I can hear the sound of a roller coaster, as you start up the first hill. Clack clack clack... get ready for your ride...
My sister has been having a low grade fever since she's been home from the hospital. 99. 99.5. Mind you, she's on constant Tylenol.
This means maybe the lymphoma probably wasn't stopped. I know it means that because that's what the oncologist explained before the surgery. If she continued to have a fever, night sweats, she would need more aggressive treatment.
No, I'm not flipped out. Just sad. I had a conversation with her the other day and she said to me, I have five years, tops.
I said, oh c'mon, you don't know that... and proceeded with my best cheerleader speech.
She said, nope, I'm telling you, I just know.
She wasn't upset or morbid. She simply said she wanted to see the land in downeast we know about and put her RV there.
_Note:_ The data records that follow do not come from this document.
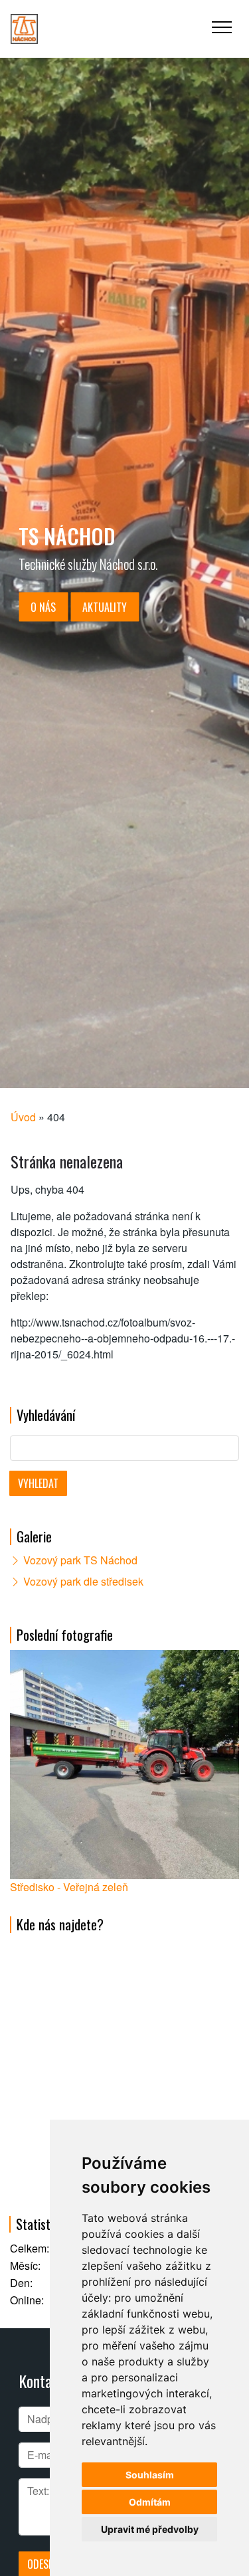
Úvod (23, 1117)
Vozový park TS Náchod (80, 1560)
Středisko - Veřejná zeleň (69, 1886)
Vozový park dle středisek (83, 1581)
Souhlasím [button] (149, 2474)
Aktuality (104, 606)
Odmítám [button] (150, 2502)
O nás (43, 606)
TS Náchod (67, 535)
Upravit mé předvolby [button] (150, 2529)
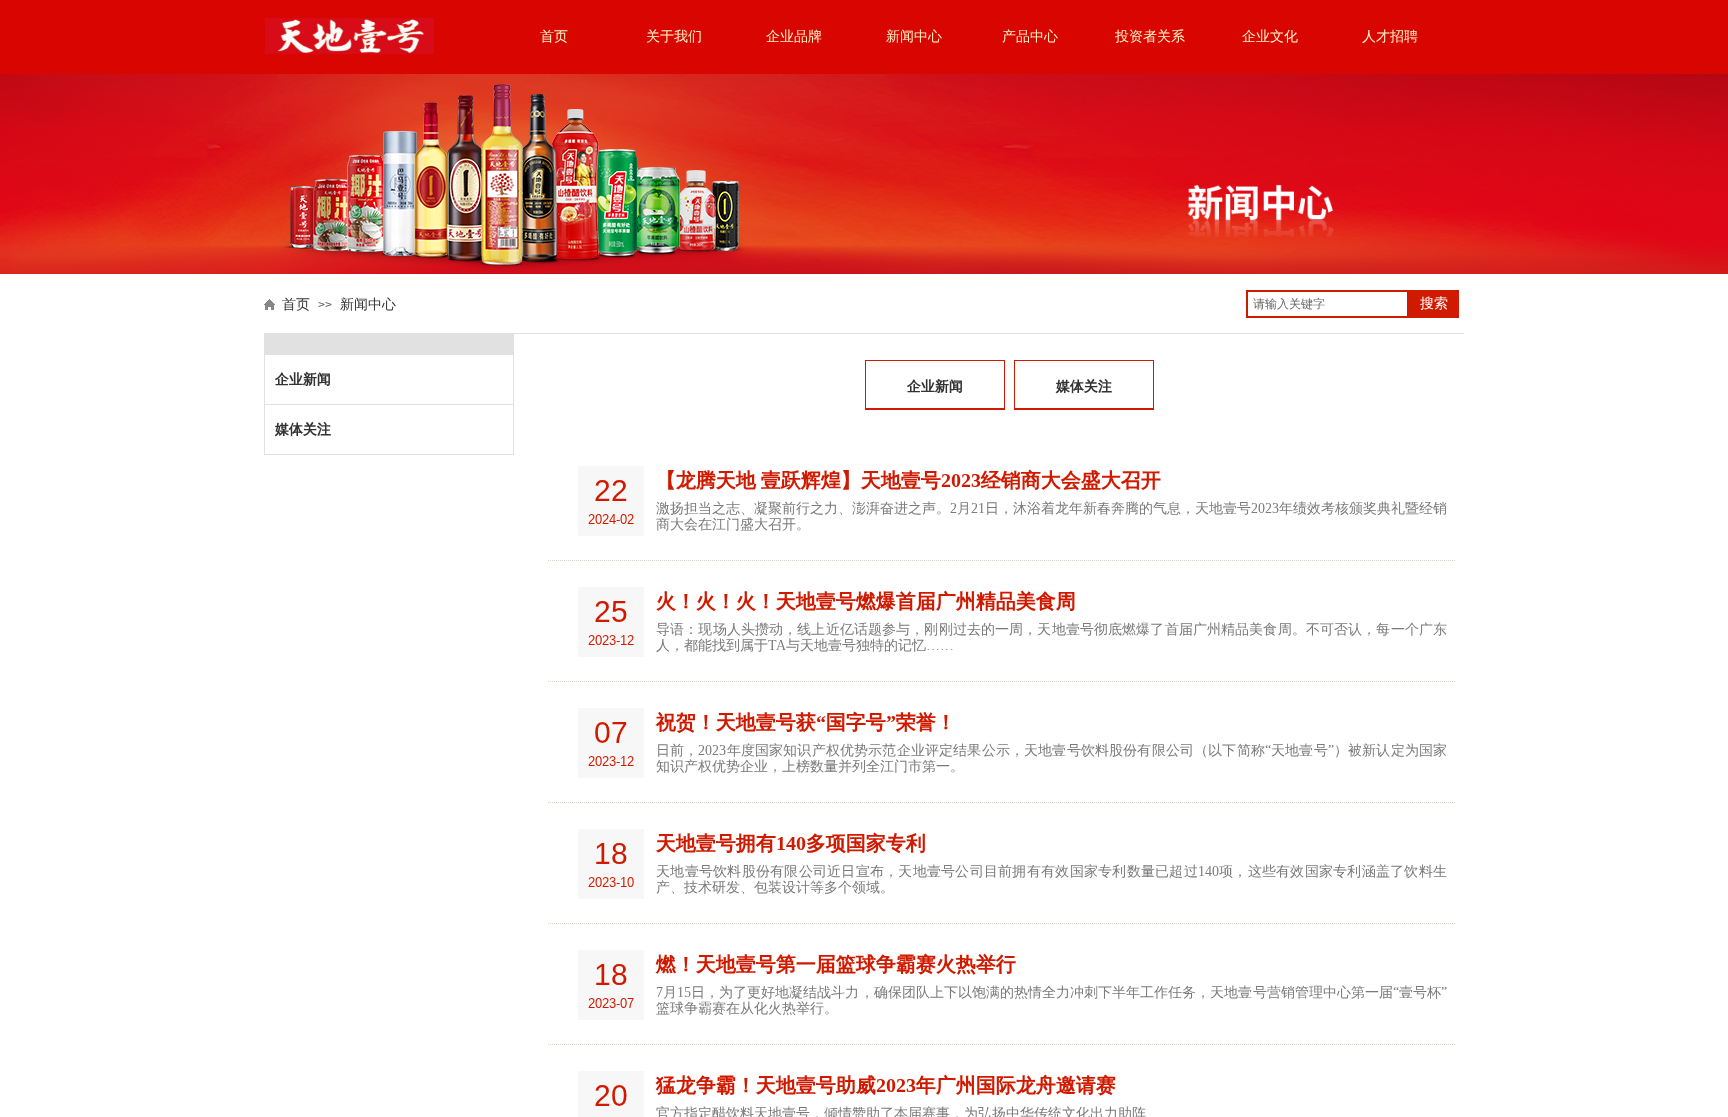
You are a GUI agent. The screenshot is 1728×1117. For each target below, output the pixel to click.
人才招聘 (1390, 36)
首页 (554, 36)
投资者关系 (1150, 36)
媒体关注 (1084, 386)
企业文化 (1270, 36)
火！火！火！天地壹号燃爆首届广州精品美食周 (866, 601)
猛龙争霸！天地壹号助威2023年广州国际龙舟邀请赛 (886, 1085)
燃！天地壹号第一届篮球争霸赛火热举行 (836, 964)
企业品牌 (794, 36)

Remove the clutter in her life, and soak in her family for the next few years. She was very calm.
I'll be calm with her. The news about the fever isn't good. The biopsy is still not done on the spleen- it was so large, and so much to cover, the doctor explained, it will take longer.
I have the weirdest feeling lately. I feel something shifting inside me. I can't quite explain it yet. Part of it was the time before and just after sister's surgery. I drew boundaries effortlessly, took care of myself. That's never happened before and yet it felt like a pair of worn in shoes. Fit just right.
A part of me, let go. I wasn't at all afraid, nor did I feel powerless. Perhaps a chunk of the armor fell off. Maybe I'm shifting to a place where I don't need to be right- on a deep level. I don't need to be good enough. I don't have to follow rules that don't make sense to me. It feels strange. Peaceful in a way I've never felt before. Yes, my sister is dying. I don't think she only has five years but she does have a terminal disease. She will not live to be 70.
I need to stop the cheerleading. I need to simply hold it with her.
And I also need to be with my family and friends and live and laugh and go swimming, and fishing and love as deeply as I can.
I can hear the wheels cranking. I can't stop the inevitable news, then the inevitable no news, dates, schedules, treatments... I can't change any of that. But I can change how I ride.
Maybe that's all any of us can really do.